BC Facilitated Planning Meetings Program (FPMP)


Mediated meetings between parents and social workers to resolve issues in child custody cases in a collaborative manner.

Permanent implementation

British Columbia

Body Responsible:
Ministry of Children and Family Development – Child and Family Development Division
Ministry of Attorney – General Dispute Resolution Office

2001: Pilot project initiated in Surrey
2002: Project continued past expiration of the pilot period
2003: Evaluation of the pilot project released

Evaluation of the Surrey Court Project: Facilitated Planning Meeting: Final ReportPDFExternal Link (Dispute Resolution Office, BC Ministry of Attorney General, November 2003). [Report]
Justice Services Branch, Surrey Court Project BackgrounderPDFExternal Link (BC Ministry of Attorney General, April 2004). [Backgrounder]

Related Reforms:
BC Child Protection Mediation Program

Facilitated Planning Meetings were introduced in 2001 as part of the the Surrey Court Project pilot program, which was continued as a permanent program with Facilitated Planning Meetings now available in some areas of the province.

The Surrey Court Project was an initiative of theChild, Family and Community Service Act (CFCSA) Caseflow Study Committee. The committee was established at the recommendation of the Ombudsman, Dulcie Macallum. In her 1998 report “Getting There: Response to the Recommendations of the Gove Inquiry into Child Protection,” the Ombudsman recommended that the Ministry of Attorney General and the Ministry of Children and Family Development strike a committee to explore the reasons for delays in court decisions regarding children and youth.


The prime objective of the Facilitated Planning Meeting is to make effective decisions for children as soon as possible. It provides an opportunity, early in the court process, for parents and social workers to meet and, with the help of an independent mediator, resolve as many issues as possible in a collaborative manner. The social worker is accompanied by a Court Work Supervisor who has the authority to agree to a service plan and approve allocation of resources.

▶ **SOURCE EXCERPT**
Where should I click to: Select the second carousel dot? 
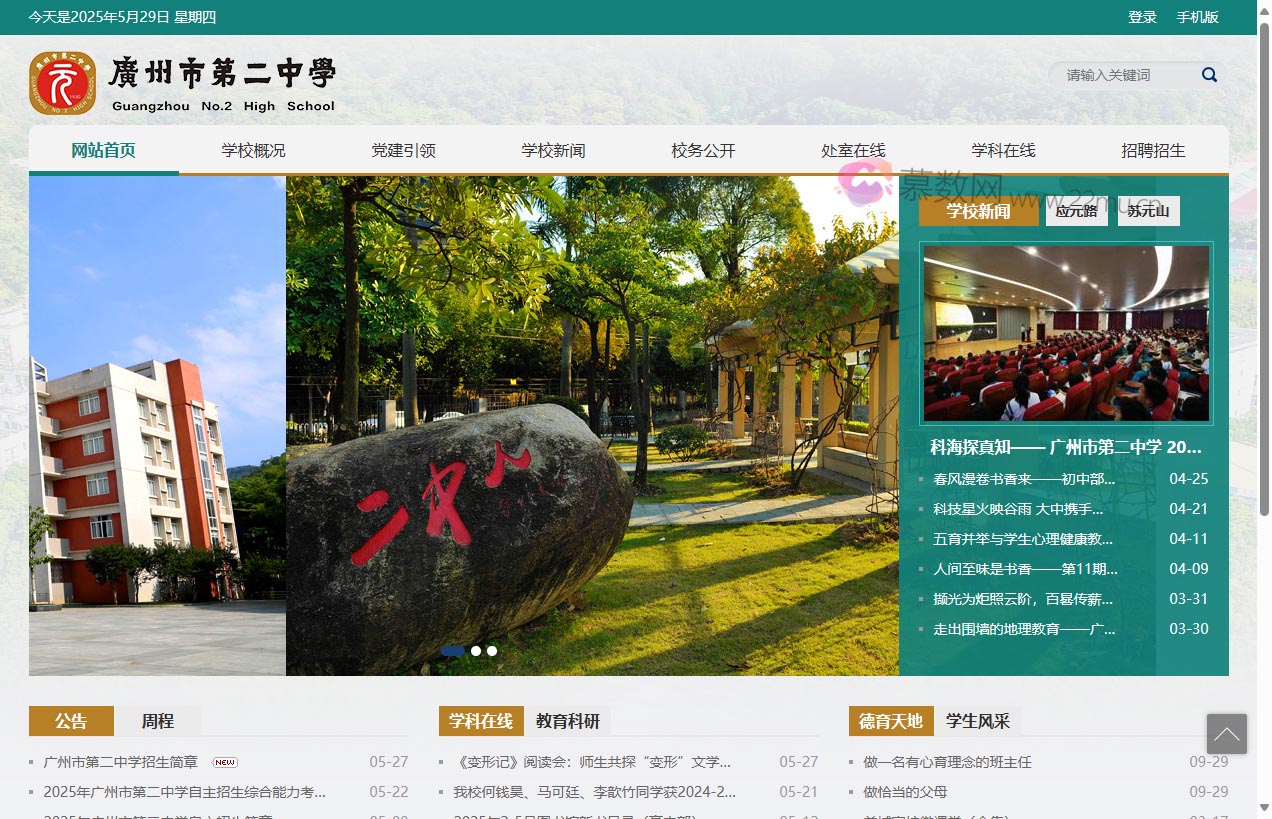pyautogui.click(x=475, y=651)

▶ **STATED PROBLEM 1**
Rewrite the paragraph beginning "The prime objective of the Facilitated Planning Meeting" from the Facilitated Planning Meetings text as a short bulleted list that keeps its main facts.
▶ **STATED PROBLEM 2**
From the Facilitated Planning Meetings text, reproduce verbatim the passage from "2001: Pilot project" up to and including "of the province.".
▶ **STATED PROBLEM 3**
According to the Facilitated Planning Meetings text, where was the pilot project initiated in 2001?
The material is separate from the Facilitated Planning Meetings text.

▶ **EXERCISE RESULT 1**
- Main goal: make effective decisions for children as soon as possible.
- Early in the court process, parents and social workers meet with an independent mediator to resolve as many issues as possible collaboratively.
- A Court Work Supervisor accompanies the social worker and has the authority to agree to a service plan and approve allocation of resources.

▶ **EXERCISE RESULT 2**
2001: Pilot project initiated in Surrey
2002: Project continued past expiration of the pilot period
2003: Evaluation of the pilot project released

Evaluation of the Surrey Court Project: Facilitated Planning Meeting: Final ReportPDFExternal Link (Dispute Resolution Office, BC Ministry of Attorney General, November 2003). [Report]
Justice Services Branch, Surrey Court Project BackgrounderPDFExternal Link (BC Ministry of Attorney General, April 2004). [Backgrounder]

Related Reforms:
BC Child Protection Mediation Program

Facilitated Planning Meetings were introduced in 2001 as part of the the Surrey Court Project pilot program, which was continued as a permanent program with Facilitated Planning Meetings now available in some areas of the province.

▶ **EXERCISE RESULT 3**
Surrey.